Le point sur les contaminations à l’oxyde d’éthylène
La crise sanitaire de l’oxyde d’éthylène, survenue à l’automne 2020 dans l’Union européenne, s’estompe. Cependant, sa gestion par les autorités sanitaires soulève nombre de questions.
Au nom de la réglementation européenne générale, si une matière première contient de l’ETO – c’est-à-dire la somme de l’oxyde d’éthylène et du 2-chloroéthanol, exprimé comme oxyde d’éthylène – au-dessus de la limite maximale de résidus (LMR), elle est non conforme. Quelle que soit sa quantité intégrée au produit fini, ce dernier est retiré de la vente et rappelé. Il en est de même si cette matière première est issue d’un lot se révélant non conforme.
En l’absence d’information sur la matière première, le produit fini est analysé. S’il dépasse la LMR, il est rappelé et retiré de la vente. Si c'est inférieur, il est juste retiré.
S’agissant du bio, l’UE impose de se référer à la limite de quantification, sans donner de valeur absolue. Or, cette limite technique varie selon le laboratoire et l’échantillon.
La France impose davantage à ses filières bio : on ne peut certifier une denrée dès le seuil de détection. Selon un responsable technique d’organisme certificateur, la détection d’ETO est variable, évidente dans une matrice concentrée ou huileuse. La contrainte française entraîne un risque pour l’industriel qui fait venir une matière première bio conforme d’un autre État membre.

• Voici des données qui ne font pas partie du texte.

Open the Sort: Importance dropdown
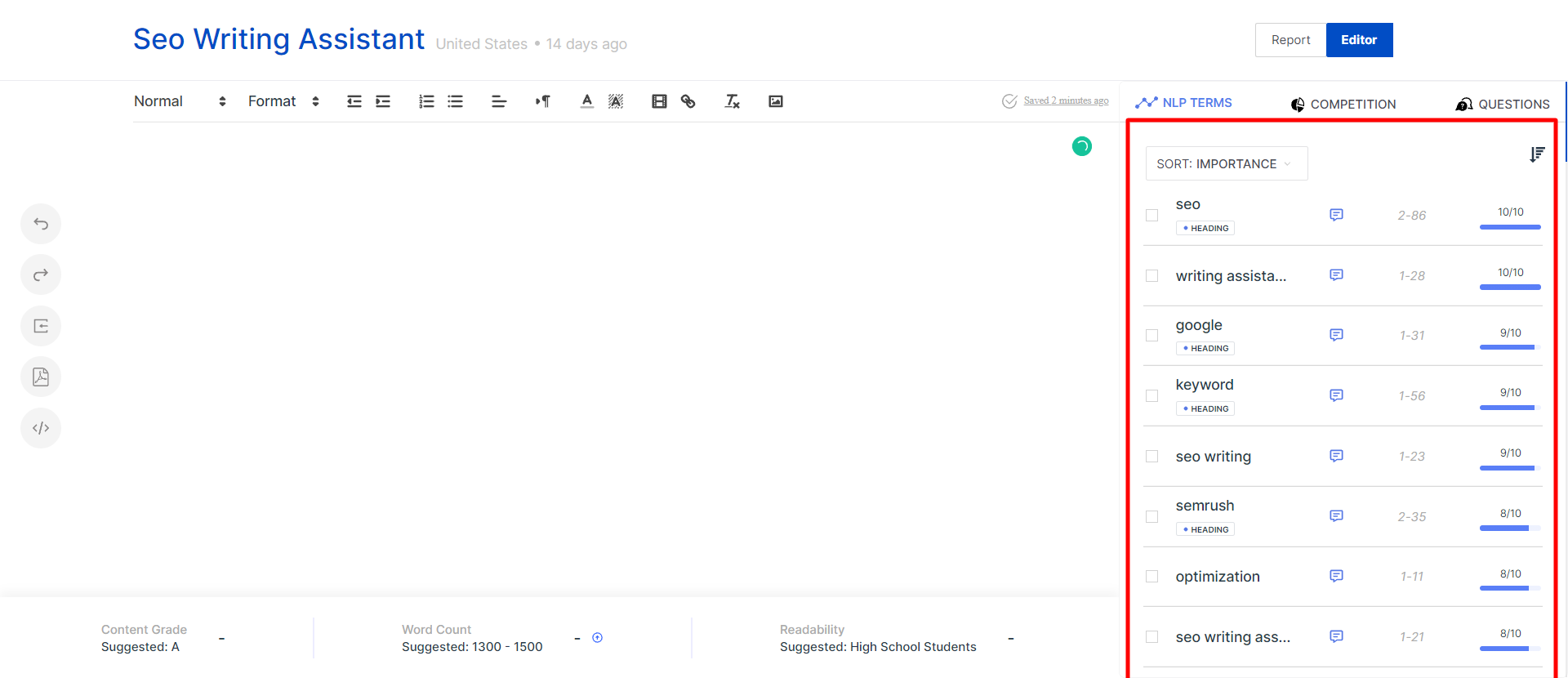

L’approvisionnement bio en provenance d’Inde pénalisé
Depuis le début de 2022, les principaux organismes certificateurs (OC) d’Inde de produits biologiques sont retirés de la liste de l’Union européenne des OC pouvant certifier des végétaux non transformés. Ce sont cinq OC, dont Ecocert India. Selon le responsable réglementation du Synabio (réseau d’entreprises français de produits biologiques), Bernard Lignon, les utilisateurs européens de végétaux non transformés (de graines par exemple) bio venant d’Inde sont directement concernés ; les importateurs de produits transformés bio le sont aussi indirectement puisque les fabricants indiens ont besoin de matières premières certifiées. S’il reste une vingtaine d’OC indiens sur la liste, « on ne change pas d’organisme certificateur du jour au lendemain », souligne Bernard Lignon. Le responsable du Synabio reproche la brutalité et la disproportion de cette mesure : « Les OC ne sont pas responsables des fraudes à l’origine de la crise, estime-t-il. Tous les opérateurs biologiques indiens trinquent, et les importations européennes sont perturbées. On a pris un tank pour tuer une mouche. »
État des alertes
Depuis trois ou quatre mois, le sésame bio contaminé à l’ETO a disparu du portail du Réseau d’alertes rapides de l’UE ; c’est ce qu’apprécie Bernard Lignon. « On peut penser que le pic est largement derrière nous », considère-t-il. Son constat donne crédit à l’allégation du directeur technique du groupe Ecocert, Jérémie Vidal, selon qui les mesures de prévention et de contrôle mises en place par les OC font qu’« on n’importe plus de produits contaminés à l’ETO d’Inde ». Ce progrès est aussi attribuable au renforcement des contrôles officiels aux points d’entrée de l’UE.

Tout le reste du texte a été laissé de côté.